Dehydration Reaction

For converting 1-butanol into 1-butene, a dehydration reaction is utilized. Dehydration reactions involve the removal of water (H₂O) from a molecule, transforming alcohols into alkenes.

• In this case, concentrated sulfuric acid (H₂SO₄) serves as the dehydrating agent.
• The acid catalyzes the reaction by protonating the alcohol's hydroxyl group, allowing it to leave as a water molecule.
• Under heat, this elimination reaction results in the formation of 1-butene, an alkene with a double bond.

This type of reaction is fundamental in organic chemistry as a method of converting saturated hydrocarbons into more reactive, unsaturated ones with double bonds.

Coupling Reaction

To achieve the synthesis of octane from butanoic acid, a coupling reaction is performed. Couplings are key in forming carbon-carbon bonds between organic molecules.

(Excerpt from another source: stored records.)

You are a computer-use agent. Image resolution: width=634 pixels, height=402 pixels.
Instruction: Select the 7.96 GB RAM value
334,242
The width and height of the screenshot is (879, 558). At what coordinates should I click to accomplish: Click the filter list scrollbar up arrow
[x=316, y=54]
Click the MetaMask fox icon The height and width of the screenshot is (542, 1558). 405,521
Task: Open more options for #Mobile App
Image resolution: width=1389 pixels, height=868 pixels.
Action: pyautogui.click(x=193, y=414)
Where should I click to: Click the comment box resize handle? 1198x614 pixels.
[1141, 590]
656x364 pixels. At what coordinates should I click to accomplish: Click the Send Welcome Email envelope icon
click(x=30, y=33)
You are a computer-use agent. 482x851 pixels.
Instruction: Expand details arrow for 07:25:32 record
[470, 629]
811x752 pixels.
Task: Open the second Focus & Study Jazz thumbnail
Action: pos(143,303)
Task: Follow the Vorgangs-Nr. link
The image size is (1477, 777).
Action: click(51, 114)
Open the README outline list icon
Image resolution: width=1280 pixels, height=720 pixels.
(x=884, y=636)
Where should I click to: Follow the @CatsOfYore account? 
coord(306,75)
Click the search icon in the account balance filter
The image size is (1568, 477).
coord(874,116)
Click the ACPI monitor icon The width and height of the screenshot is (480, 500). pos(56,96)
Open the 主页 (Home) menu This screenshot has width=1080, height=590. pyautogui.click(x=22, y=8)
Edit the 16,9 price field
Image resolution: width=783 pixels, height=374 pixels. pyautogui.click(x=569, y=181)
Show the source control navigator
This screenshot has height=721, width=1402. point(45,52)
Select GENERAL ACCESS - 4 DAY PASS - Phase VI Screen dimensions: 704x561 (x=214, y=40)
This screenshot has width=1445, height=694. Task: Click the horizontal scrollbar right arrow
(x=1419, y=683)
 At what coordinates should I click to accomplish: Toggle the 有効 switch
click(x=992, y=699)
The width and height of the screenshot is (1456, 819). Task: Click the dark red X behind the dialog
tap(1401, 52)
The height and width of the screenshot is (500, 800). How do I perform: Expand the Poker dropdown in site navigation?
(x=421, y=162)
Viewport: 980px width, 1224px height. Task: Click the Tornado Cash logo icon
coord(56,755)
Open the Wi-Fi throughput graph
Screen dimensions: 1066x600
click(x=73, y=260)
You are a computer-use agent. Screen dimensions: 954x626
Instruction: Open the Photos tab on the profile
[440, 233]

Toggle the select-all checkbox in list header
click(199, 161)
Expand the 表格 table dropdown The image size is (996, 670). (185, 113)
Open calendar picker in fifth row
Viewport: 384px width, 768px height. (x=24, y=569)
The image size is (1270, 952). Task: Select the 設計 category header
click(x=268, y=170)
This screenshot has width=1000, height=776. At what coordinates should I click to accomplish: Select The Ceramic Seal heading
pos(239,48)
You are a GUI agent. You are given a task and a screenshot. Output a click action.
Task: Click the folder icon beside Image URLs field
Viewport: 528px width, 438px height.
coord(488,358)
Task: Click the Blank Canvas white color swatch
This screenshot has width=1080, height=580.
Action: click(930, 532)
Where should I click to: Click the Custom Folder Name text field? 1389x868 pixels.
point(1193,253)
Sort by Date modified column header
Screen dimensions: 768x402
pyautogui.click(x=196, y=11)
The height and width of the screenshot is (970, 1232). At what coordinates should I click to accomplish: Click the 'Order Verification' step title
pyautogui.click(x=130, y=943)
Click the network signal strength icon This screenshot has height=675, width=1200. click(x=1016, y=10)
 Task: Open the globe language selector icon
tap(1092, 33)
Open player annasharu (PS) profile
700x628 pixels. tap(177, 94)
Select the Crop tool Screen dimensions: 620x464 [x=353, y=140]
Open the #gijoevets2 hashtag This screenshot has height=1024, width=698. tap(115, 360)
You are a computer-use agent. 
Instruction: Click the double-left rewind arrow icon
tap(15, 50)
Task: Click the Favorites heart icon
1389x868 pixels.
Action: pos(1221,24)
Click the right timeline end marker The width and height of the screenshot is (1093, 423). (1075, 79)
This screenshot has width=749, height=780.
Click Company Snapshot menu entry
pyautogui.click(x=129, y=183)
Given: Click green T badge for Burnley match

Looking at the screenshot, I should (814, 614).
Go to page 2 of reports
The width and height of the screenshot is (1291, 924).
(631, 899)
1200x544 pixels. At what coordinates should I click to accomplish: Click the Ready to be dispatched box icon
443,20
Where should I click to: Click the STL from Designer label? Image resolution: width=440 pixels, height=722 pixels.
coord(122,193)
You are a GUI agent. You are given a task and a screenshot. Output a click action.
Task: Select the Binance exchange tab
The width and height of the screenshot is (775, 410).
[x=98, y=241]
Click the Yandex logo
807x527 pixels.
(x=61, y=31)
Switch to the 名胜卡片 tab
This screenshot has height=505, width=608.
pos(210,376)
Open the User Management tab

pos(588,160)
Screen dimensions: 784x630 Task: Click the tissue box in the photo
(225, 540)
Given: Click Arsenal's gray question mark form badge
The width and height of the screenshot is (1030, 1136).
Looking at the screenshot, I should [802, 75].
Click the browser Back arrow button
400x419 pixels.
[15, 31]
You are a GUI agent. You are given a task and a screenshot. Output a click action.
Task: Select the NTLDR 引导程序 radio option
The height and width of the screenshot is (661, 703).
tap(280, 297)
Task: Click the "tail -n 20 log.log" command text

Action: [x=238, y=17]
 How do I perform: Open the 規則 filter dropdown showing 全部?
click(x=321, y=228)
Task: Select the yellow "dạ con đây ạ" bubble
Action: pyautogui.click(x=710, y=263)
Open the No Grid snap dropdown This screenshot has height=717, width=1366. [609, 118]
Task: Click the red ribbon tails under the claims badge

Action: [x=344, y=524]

• Initially, butanoic acid is converted into a butyl Grignard reagent, similar to the process in forming pentanoic acid.
• This Grignard reagent is then reacted with butyl bromide in the presence of a transition metal catalyst, such as nickel (Ni) or palladium (Pd).
• This coupling of the two butyl groups effectively forms octane, an eight-carbon alkane.

The Kumada coupling reaction exemplifies how complex hydrocarbons can be synthesized through strategic assembly of simpler molecular parts.